By Lauren Roth, Orlando Sentinel
A Florida five-year-old who said she was stopped from praying over her school lunch has become a cause for a Texas-based religious liberty law firm.
Marcos Perez posted a video last week on YouTube showing his daughter, a kindergartner at Carillion Elementary in Oviedo, Fla., saying she was confronted when she bowed her head to pray at lunch.
“The lunch teacher said, ‘You’re not allowed to pray,’” said the girl, whose name has not been released by the family. “I said, ‘It’s good to pray.’ She said, ‘It’s not good.’”
The family said the incident happened during the week of March 10. Seminole County Public Schools officials say the principal, Analynn Jones, spoke to staff that could have been in the cafeteria at the time and could not find any evidence the incident occurred.
She was not contacted by Perez until late last Tuesday night, after the video had been posted, school officials said.

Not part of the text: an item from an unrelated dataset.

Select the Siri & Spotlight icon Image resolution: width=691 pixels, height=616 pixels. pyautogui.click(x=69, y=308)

She responded Wednesday.
Jones made it clear to staff that students do have the right to pray in school, said district spokesman Michael Lawrence.
“We don’t have a policy against student prayer at all,” he said. Both Lawrence and the parents’ lawyer said the staff member allegedly involved has not been identified to them.

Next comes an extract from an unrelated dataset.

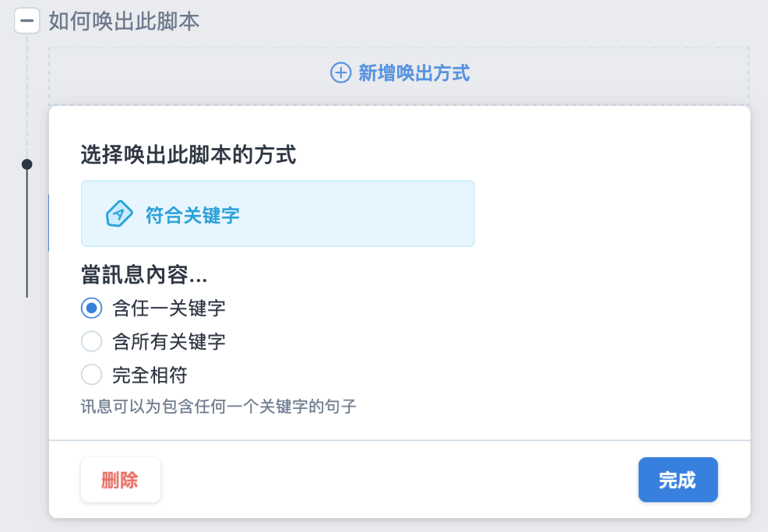This screenshot has width=768, height=532.
Task: Click the 當訊息內容... subheading
Action: pos(144,274)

After seeing the YouTube video, which was reported on by websites including theblaze.com, the Liberty Institute of Plano, Texas, contacted Perez and offered to represent the family.
The law firm is asking for an apology and a better investigation.
“The principal has pretty much dismissed this,” said Jeremiah Dys, a Liberty Institute lawyer working with the family. “The School Board really needs to take into consideration that students can pray over lunch in school.”
Lawrence said that because none of the adults recalled the incident occurring, the district must consider the possibility that “a child that age may have misinterpreted something.”
School officials have not interviewed the girl, who has been pulled from kindergarten at Carillon by her parents, who said they intend to home school her.
Her father is vice president of sales at Charisma House, a Lake Mary, Florida-based Christian book publisher. The company is currently promoting the book “God Less America: Real Stories from the Front Lines of the Attack on Traditional Values,” by Todd Starnes.
Dys said his law firm has not investigated the incident independently but has full faith in the child’s account.
“I don’t think a five-year-old girl is going to create or concoct a story like this,” he said.